The BSD advocates I knew back in the day suggested that this was my fault for not locating and apprenticing myself to such a master;
the guild mentality was, and in some ways still is, powerful there.
This is a fair point and is actually true of almost any system or, for that matter social setting, if you have a guide it's a lot easier to know what to do or fool people into thinking you do; Liza Doolittle style.
To bang an old drum of mine, while Unix culture pats itself on the back for economizing keystrokes with an ad hoc compression scheme for every
name in sight, it too often overlooks what discarded in pursuit of this form of minimality: clarity, lack of ambiguity, and ease of acquisition by newcomers.
Again fair - which is why I think losing things like the old UNIX (I think bwk originated) 'learn system' from the stock releases is a little sad. I used to tell newcomers - to spend an AM with learn and go through the files/more files/vi scripts and then come back to me, and I'll try to help you.

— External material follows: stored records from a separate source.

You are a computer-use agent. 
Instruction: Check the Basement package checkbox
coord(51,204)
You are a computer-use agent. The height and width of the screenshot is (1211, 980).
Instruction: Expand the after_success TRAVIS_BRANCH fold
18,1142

My line was that UNIX always had a more difficult learning curve than, say GUI based systems (or even some of the old DEC ones likes TOPS or VMS), but once you learned the tools and ideas, it was much simpler to use - made more sense (to me certainly). [Teach someone to fish, vs. give them one idea].
But as you point out, that only works if you have someone(s) to ask.
... when Bell Labs got the Blit, the limitations that motivated the original terseness were not only not discarded, but
retained and doubled down on.
Again a fair observation -- however, making_your_switches_so_verbose_no_one_can_remember_much_less_type_them_gnu style is just as bad.
Developing "good taste" is sometimes difficult. I'll not defend the "Unix room culture" or the later Plan9 folks (many of whom are my friends) - but I also get it. They were making something for themselves.
And here is where it gets tricky -- too many systems are designed to be the solution to too make problems by trying to learn and correct all past sins (Brook's "second-system effect") but fail because no one cares/uses them. The economics of switching are not there.
Frankly, when you build for yourself or, better yet, use what Tektronix called the "next bench" [1] idea, you often can find that happy compromise. Simple enough to learn but not a burden to use.
At least APL chose sigils that were tough to confuse with other things.
True, but you have not lived until someone brings a yellow piece of ASR33 paper into your office, and they are using the APL replacement operations and telling you this is this life's work -- 200 lines of APL - they think there is something wrong with the system. You have to decode the program and tell them they used the wrong operator. ... or better, they actually were right but you can not reproduce the error without their program and datasets.
Best wishes,
Clem
[1] Tektronix's "Next Bench" - was a simple idea. They were an instrumentation company made up of EE primarily. Everyone had work benches, not desks, to work on their projects. The idea was if you saw a colleague the "next bench over" struggling with solving a problem and you could think of a tool or test to help them solve it, chances are pretty good other people were having the same issue. So, if you make it easy to use and become available, you will have a product and it is likely to be popular. The key points: solve a problem, is easy to use, and made available.